**Text extract**
- - - -

It is this strength of mind that is not to be overcome by the changes of fortune, that arises at the sight of dangers, and could make Alexander (in that passage of his life so much admired by the prince of Conde), when his army mutinied, bid his soldiers return to Macedon, and tell their countrymen that they had left their king conquering the world; since for his part he could not doubt of

raising an army wherever he appeared. It is this that chiefly exerts itself when a man is most oppressed, and gives him always in proportion to whatever malice or injustice would deprive him of. It is this, in short, that makes the virtuous man insensibly set a value upon himself, and throws a varnish over his words and actions, that will at least command esteem, and give him a greater ascendant over others, than all the advantages of birth and fortune.

N° 32. FRIDAY, APRIL 17, 1713.

-ipfe volens, facilifque fequetur,

Si te fata vocant: aliter non viribus ullis

Vincas

VIRG. Æn. vi. 146.

The willing metal will obey thy hand,
Following with ease, if, favour'd by thy fate,
Thou art foredoom'd to view the Stygian state:
If not no labour can the tree constrain:

And strength of stubborn arms and steel are vain.
DRYDEN.

HAVING delivered my thoughts upon pastoral poetry, after a didactic manner, in some foregoing papers, wherein I have taken such hints from the critics as I thought rational, and departed from them according to the best of my judgment, and substituted others in their place, I shall close the whole with the following fable or allegory.

- - - -

**Information supplied**
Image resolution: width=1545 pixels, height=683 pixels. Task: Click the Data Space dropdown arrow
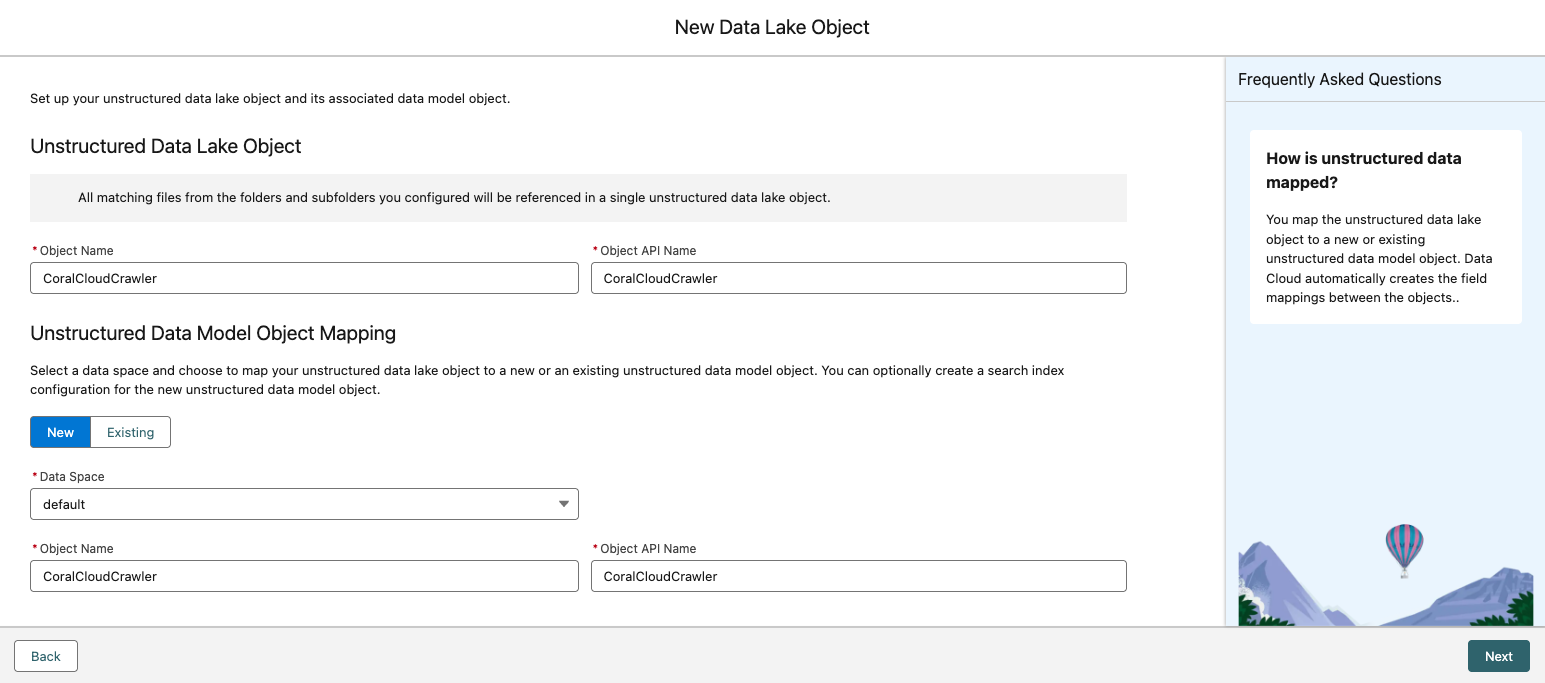(x=563, y=504)
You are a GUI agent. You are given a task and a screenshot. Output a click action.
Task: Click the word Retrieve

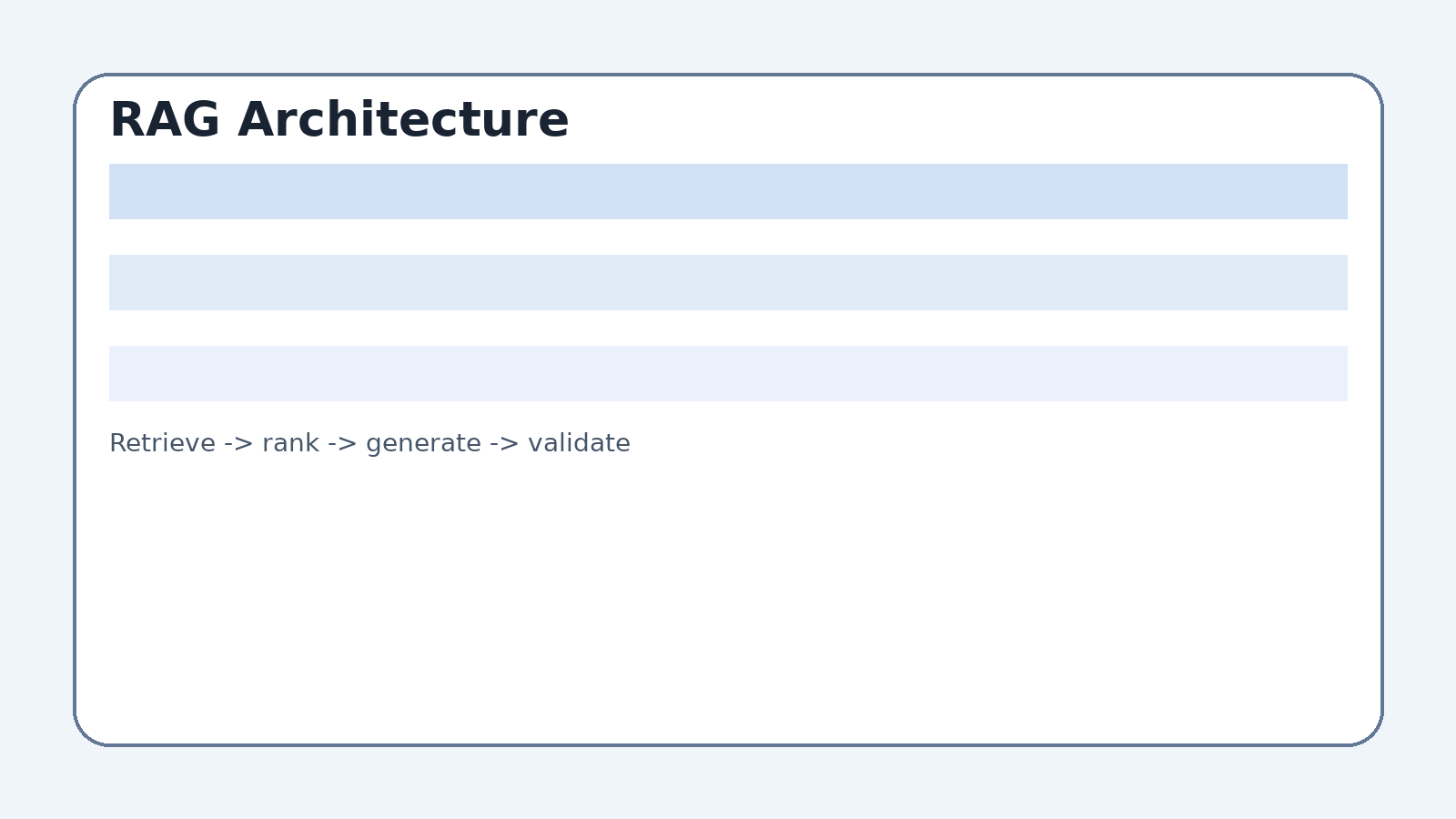[162, 443]
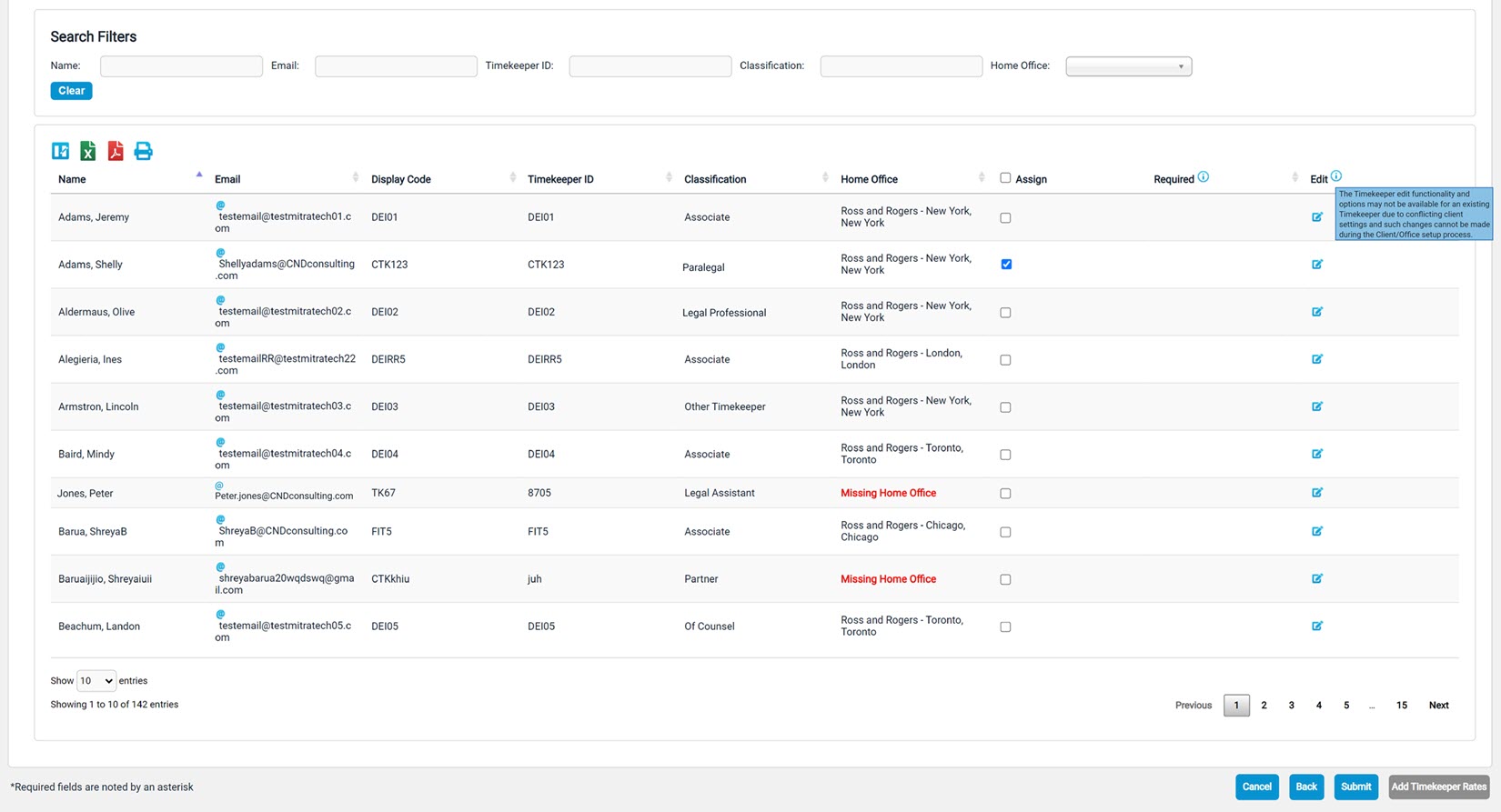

- - - -

**Parts of the exercise**
**A)** Translate this sentence from the 1713 essay into Spanish: "It is this that chiefly exerts itself when a man is most oppressed, and gives him always in proportion to whatever malice or injustice would deprive him of."
**B)** From the 1713 essay, extract everything from "raising an army" down to "birth and fortune.".
**C)** Write what comes next in the 1713 essay, picking up after its final sentence.

**Task-by-task answers**
**A)** Es esto lo que principalmente se manifiesta cuando un hombre está más oprimido, y siempre le da en proporción a todo aquello de lo que la malicia o la injusticia quisieran privarle.

**B)**
raising an army wherever he appeared. It is this that chiefly exerts itself when a man is most oppressed, and gives him always in proportion to whatever malice or injustice would deprive him of. It is this, in short, that makes the virtuous man insensibly set a value upon himself, and throws a varnish over his words and actions, that will at least command esteem, and give him a greater ascendant over others, than all the advantages of birth and fortune.

**C)**
In ancient times there dwelt in a pleasant vale of Arcadia a man of very ample possessions, named

Menalcas; who, deriving his pedigree from the god Pan, kept very strictly up to the rules of the pastoral life, as it was in the golden age. He had a daughter, his only child, called Amaryllis. She was a virgin of a most inchanting beauty, of a most easy and unaffected air; but having been bred up wholly in the country, was bashful to the last degree. She had a voice that was exceeding sweet, yet had a rusticity in its tone, which however to most who heard her seemed an additional charm. Though in her conversation in general she was very engaging, yet to her lovers, who were numerous, she was so coy, that many left her in disgust after a tedious courtship, and matched themselves where they were better received. For Menalcas had not only resolved to take a son-in-law, who should inviolably maintain the customs of his family; but had received one evening as he walked in the fields, a pipe of an antique form from a Faun, or, as some say, from Oberon the fairy, with a particular charge not to bestow his daughter upon any one who could not play the same tune upon it as at that time he entertained him with.

When the time that he had designed to give her in marriage was near at hand, he published a decree, whereby he invited the neighbouring youths to make trial of his musical instrument, with promise that the victor should possess his daughter, on condition that the vanquished should submit to what punishment he thought fit to inflict. Those who were not yet discouraged, and had high conceits of their own worth, appeared on the appointed day, in a dress and equipage suitable to their respective fancies.

The place of meeting was a flowery meadow, through which a clear stream murmured in many

irregular meanders. The shepherds made a spacious ring for the contending lovers: and in one part of it there sat upon a little throne of turf, under an arch of eglantine and woodbines, the father of the maid, and at his right hand the damsel crowned with roses and lilies. She wore a flying robe of a slight green stuff; she had her sheep-hook in one hand, and the fatal pipe in the other.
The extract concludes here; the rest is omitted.